Former chairman Ari Mervis had been serving temporarily as executive chairman but quit effective immediately three weeks ago, citing disagreements with the board without giving details.
Former Virgin Australia and a2 Milk boss Jayne Hrdlicka is set to take over as chief executive and managing director on January 1, pending receipt of regulatory approvals.
For now she’s consulting to the board the equivalent of two days a week.
“As a board, we recognise that F25 was a challenging year, marked by movements within both the executive leadership team and the board,” Endeavour Group chairman Duncan Makeig said.
The company is doing a portfolio-wide review of its business after the sub-par year that reportedly could result in a split of its pubs business with its liquor stores.
Endeavour Group said retail sales fell by 1.2 per cent to $10 billion in 2024/25, compared with the year before.

The company’s 1444 BWS and 278 Dan Murphy’s liquor stores recorded solid trading around key reasons to celebrate, including Christmas, New Year and Easter, but outside those periods consumer spending remained subdued.
The trend has continued into the new financial year, with Dan Murphy’s and BWS sales down 1.3 per cent in its first seven weeks, compared with the same period a year ago.
Interim chief executive Kate Beattie told analysts on an earnings call there had not been any big social occasions recently to drive business.
“As we look forward to the remainder of this half, we think there are many opportunities for that momentum to begin to be restored through all of the occasions that we’ve mentioned, to celebrate, to socialise and to come together,” she said.
This will begin shortly with Father’s Day on September 7, when Endeavour is again putting whiskey promotions front and centre.

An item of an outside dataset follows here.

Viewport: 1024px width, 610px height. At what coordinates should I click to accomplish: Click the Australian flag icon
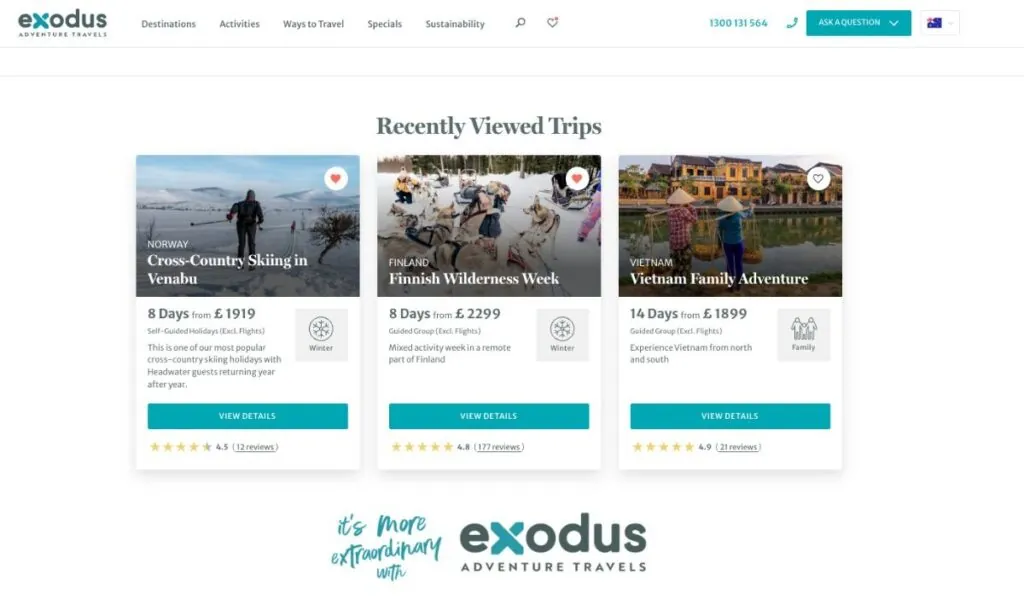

From there it will be onto the footy finals, spring racing, Black Friday and corporate end-of-year events into the Christmas gifting and holiday season, Ms Beattie said.

Customers with higher discretionary income and younger demographics have been less impacted by the cost-of-living squeeze, with luxury wines – bottles priced at $25 and above – continuing to sell well.
Partially offsetting the drop in retail liquor sales was a stronger performance by Endeavour Group’s portfolio of 354 licensed hotels and clubs, where sales were up 4.1 per cent to $2.1 billion in 2024/25 and have been ahead 4.4 per cent for the first seven weeks of 2025/26.
Endeavour plans to add 600 new poker machines in the first half, after introducing 1000 last financial year.
Endeavour Group said it would pay a final dividend of 6.3 cents per share, fully franked, down from 7.5 cents a year ago.
Endeavour Group shares were down 2.4 per cent to $4.10 in Monday afternoon trading.